Preferential attachment graph with m=2, power=0.5

Preferential attachment graph with m=2, power=0.5


# How large is the network (I know I set this when we made the network,
# but what if I had not?)

test.graph      # Tells me that it is an IGRAPH object with 100 nodes and 197 links,
# made with the Barabasi algorithm
V(test.graph)   # gives the vertex sequence
E(test.graph)   # gives the edge sequence (edge list)

# The "GenInd()" function requires an input of an adjacency matrix
test.graph.adj<-get.adjacency(test.graph,sparse=F)
# in older versions of igraph the default was sparse=F,
# but now you must specify, other wise you get a matrix of 1s and .s

test.graph.properties<-GenInd(test.graph.adj)

# The function output consists of 10 network properties.
# I will consider five of them here:

test.graph.properties$N            #number of nodes

test.graph.properties$Ltot        #number of links

test.graph.properties$LD        #link density (average # of links per node)

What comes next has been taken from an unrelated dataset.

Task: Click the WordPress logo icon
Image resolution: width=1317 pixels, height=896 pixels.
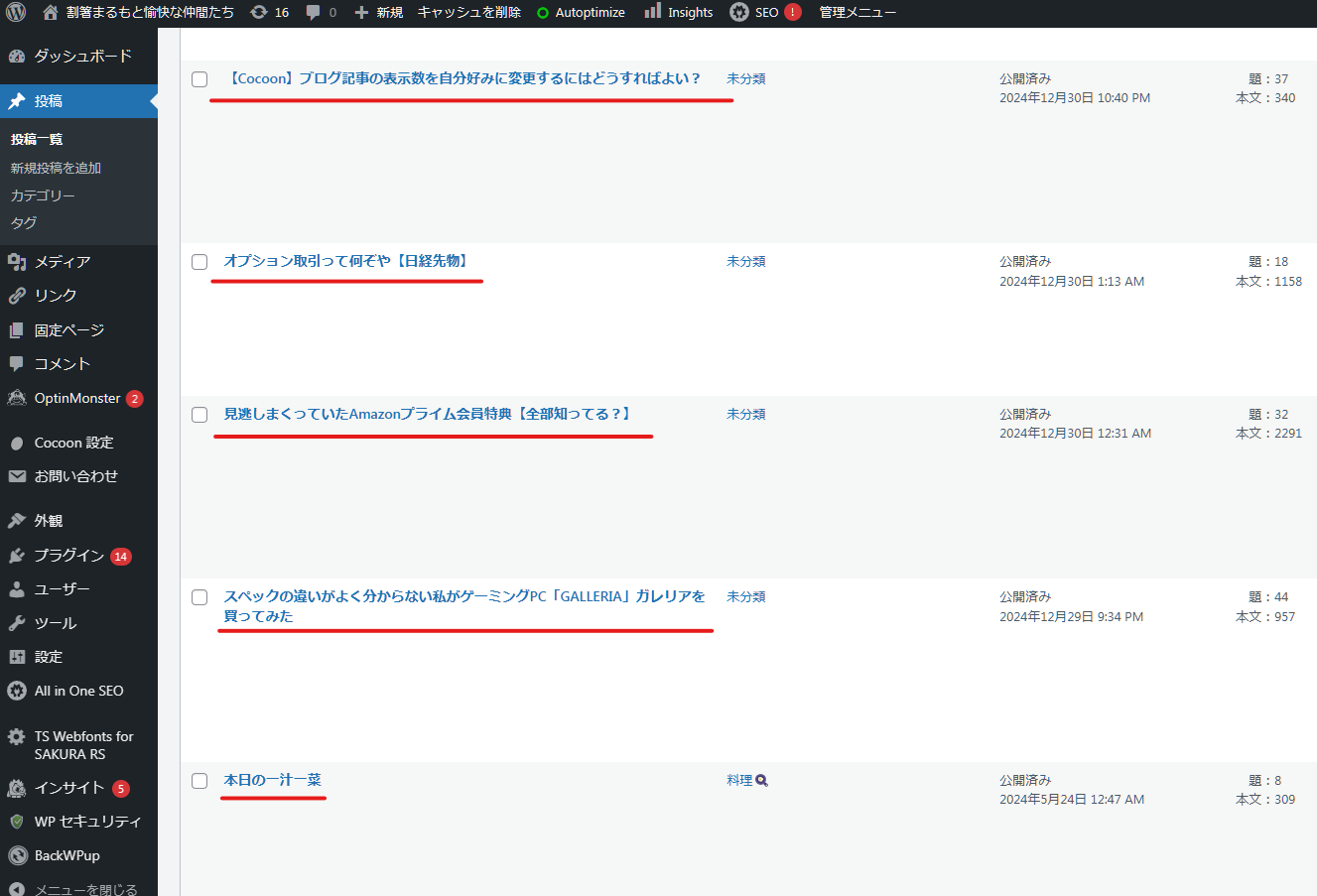Action: click(x=16, y=12)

test.graph.properties$C            #the connectance of the graph
# This function measures connectance as L/(N*(N-1)) where L is links, and N is nodes
# Connectance can also be calculated as L/(N^2)

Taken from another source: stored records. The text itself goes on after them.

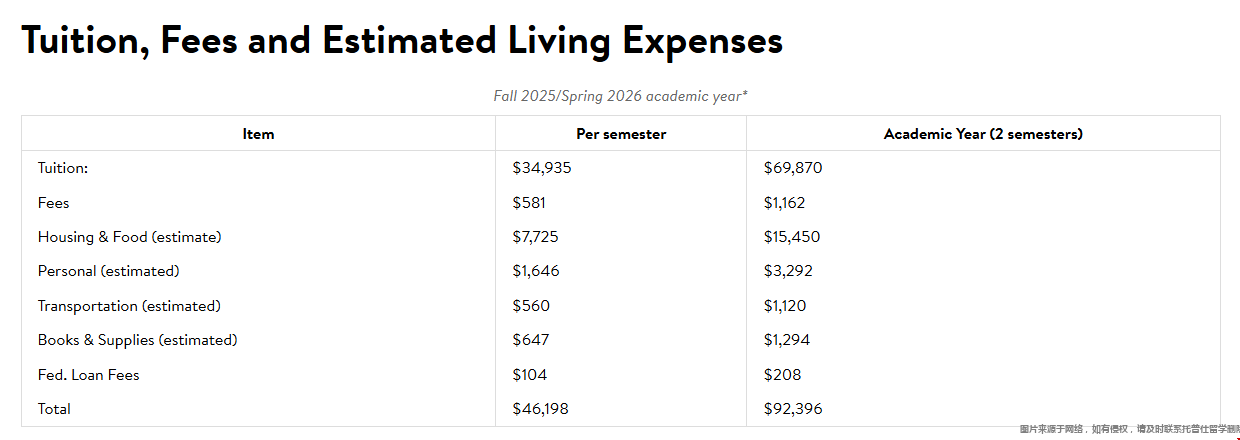The height and width of the screenshot is (440, 1240).
Task: Click the $34,935 per semester tuition value
Action: pos(542,168)
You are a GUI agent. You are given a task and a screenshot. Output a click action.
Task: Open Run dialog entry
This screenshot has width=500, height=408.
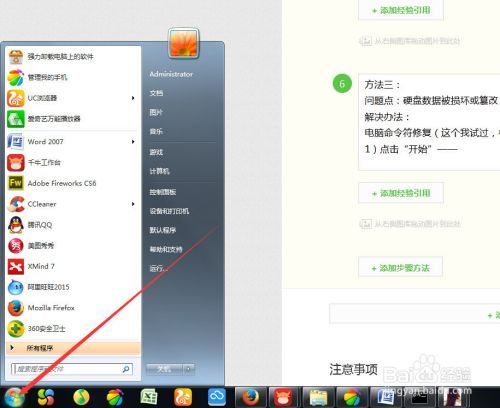pyautogui.click(x=158, y=268)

# The degree of a node refers to the number of links associated with a node.
# Degree can be measured as the links going in ("in degree"), out ("out degree"), or both.
# The degree() function takes a graph input and gives the degree of specified nodes.
# With the argument "v=V(graph)" you tell the function to give the degree of all nodes in the graph,
# while the "mode" argument specifies in, out, or both.

in.deg.testgraph<-degree(test.graph,v=V(test.graph),mode="in")
out.deg.testgraph<-degree(test.graph,v=V(test.graph),mode="out")
all.deg.testgraph<-degree(test.graph,v=V(test.graph),mode="all")

# Degree distribution is the cumulative frequency of nodes with a given degree
# this, like degree() can be specified as "in", "out", or "all"
deg.distr<-degree.distribution(test.graph,cumulative=T,mode="all")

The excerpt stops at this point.